**TEXT:**

+---+

A Life of Purpose

There surely can’t be many things more depressing than feeling that your life is worthless.  I think there are many people who have never found their way.  They are like a ship tossed about on the ocean waves just getting by from day to day without any real drive or direction.  It has led to so much depression and heartache.  What is the problem and what can do about it?
 
There are many moments in life when we are more susceptible to this mindset.  Many women suffer from post-partem depression and lose their sense of a full life for a period.  Some people might experience this in their vocation when they have been stuck at the same level of the company without any upward movement.  And, nursing homes are filled with people who have lost their way.  But, I am concerned about those of us who have none of these life-moments.
 
I found a website called Power of Positivity.  They gave 5 reasons why people might lose their sense of purpose.  These things can cause a normal, healthy, productive person to stop for a while and question whether they have a purpose in their lives. Counseling, rest, and even medication might be needed to get these thoughts under control.         1.   Anxiety, 2.  Stopped dreaming,  3.  Failure, 4.  Lack of focus, 5.  Lost their calling.
 
How might we apply these same things to one’s Christian life?  Maybe you have lost your sense of purpose because you are anxious about your spiritual future.  Paul wrote these words that can be the beginning of a better way of thinking.  “There is therefore now no condemnation to those who are in Christ Jesus.” (Romans 8:1).  God never intended for us to walk around thinking that we are lost if we are in Jesus and walking in the Spirit.
 
What does it mean when Christians stop dreaming?  Some quit trying to find ways to serve in the local church.  Others spend little to no time thinking about their heavenly home.  Maybe some stop dreaming about certain individuals, either family or friends, who are not yet Christians and how they might reach them.  Paul wrote this.  “If then you were raised with Christ, seek those things which are above…” (Philippians 3:1).  We will be connected to those things we dream about.

+---+

**INFORMATION GIVEN:**
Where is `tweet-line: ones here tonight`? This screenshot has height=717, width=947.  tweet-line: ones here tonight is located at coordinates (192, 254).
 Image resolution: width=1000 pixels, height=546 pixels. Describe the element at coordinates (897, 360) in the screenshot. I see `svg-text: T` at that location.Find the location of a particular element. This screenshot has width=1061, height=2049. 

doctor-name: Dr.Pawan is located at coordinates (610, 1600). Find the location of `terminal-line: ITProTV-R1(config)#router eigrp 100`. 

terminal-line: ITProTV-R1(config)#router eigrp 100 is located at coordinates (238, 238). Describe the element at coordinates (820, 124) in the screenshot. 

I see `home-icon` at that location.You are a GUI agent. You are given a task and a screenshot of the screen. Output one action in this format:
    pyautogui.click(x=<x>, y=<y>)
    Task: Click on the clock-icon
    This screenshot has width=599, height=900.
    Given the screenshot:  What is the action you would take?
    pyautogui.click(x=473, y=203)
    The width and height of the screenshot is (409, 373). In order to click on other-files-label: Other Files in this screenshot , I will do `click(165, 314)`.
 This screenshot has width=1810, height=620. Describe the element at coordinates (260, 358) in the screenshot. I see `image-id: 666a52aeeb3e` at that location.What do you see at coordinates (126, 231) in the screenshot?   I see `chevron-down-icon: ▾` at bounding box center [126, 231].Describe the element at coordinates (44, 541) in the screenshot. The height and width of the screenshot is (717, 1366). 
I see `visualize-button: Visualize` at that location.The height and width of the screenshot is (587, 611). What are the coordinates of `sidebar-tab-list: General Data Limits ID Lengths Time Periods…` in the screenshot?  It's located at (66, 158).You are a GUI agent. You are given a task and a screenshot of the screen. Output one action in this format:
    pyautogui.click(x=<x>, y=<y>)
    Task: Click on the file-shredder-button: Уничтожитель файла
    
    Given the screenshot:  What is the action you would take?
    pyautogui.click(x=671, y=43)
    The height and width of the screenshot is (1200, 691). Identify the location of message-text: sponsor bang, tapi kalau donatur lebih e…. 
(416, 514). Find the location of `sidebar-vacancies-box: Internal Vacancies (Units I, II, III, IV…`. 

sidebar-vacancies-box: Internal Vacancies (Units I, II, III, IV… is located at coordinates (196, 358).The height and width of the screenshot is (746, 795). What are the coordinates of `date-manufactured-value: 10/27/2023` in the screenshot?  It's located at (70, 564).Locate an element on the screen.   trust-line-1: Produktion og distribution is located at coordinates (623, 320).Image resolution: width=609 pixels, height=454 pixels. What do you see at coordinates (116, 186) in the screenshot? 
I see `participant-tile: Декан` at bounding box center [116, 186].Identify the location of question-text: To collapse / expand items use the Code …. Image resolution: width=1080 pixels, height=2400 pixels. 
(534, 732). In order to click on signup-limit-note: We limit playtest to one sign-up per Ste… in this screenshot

+---+

**EXERCISE OBJECTIVE:** Carry the essay on a life of purpose further, starting after its last sentence. The material above plays no part in what is asked here.

**ANSWER:**
 
Failure is the common lot of all of us.  However, we must not allow our failures to cause us to lose heart and become a failure.  Paul had been a failure spiritually in his earlier life, but he did not allow it to destroy him.  He wrote, “…this one thing I do, for getting those things which are behind and reaching forward to those things which are ahead.” (Philippians 3:13).
 
We lose our focus when the things of the world around us wrestle our attention from the things that are above.  Focus is all about that which dominates our minds.  We must keep thoughts of spiritual things at the forefront of our minds continually.  “Set your mind on things above and not on things on the earth.” (Colossians 3:2). 
 
Christians who lose their calling have allowed themselves to be called to another pathway.  They have ceased to find peace in the pathway of their original calling and are caught up in a worthless lifestyle.  “…walk worthy of the calling with which you were called.” (Ephesians 4:1).  We must have an honest comparative study of the two pathways—the narrow and more difficult one and the wide that is far easier.  A life of purpose will acknowledge the danger of these things and will monitor themselves constantly so they will not cause them to lose their purpose.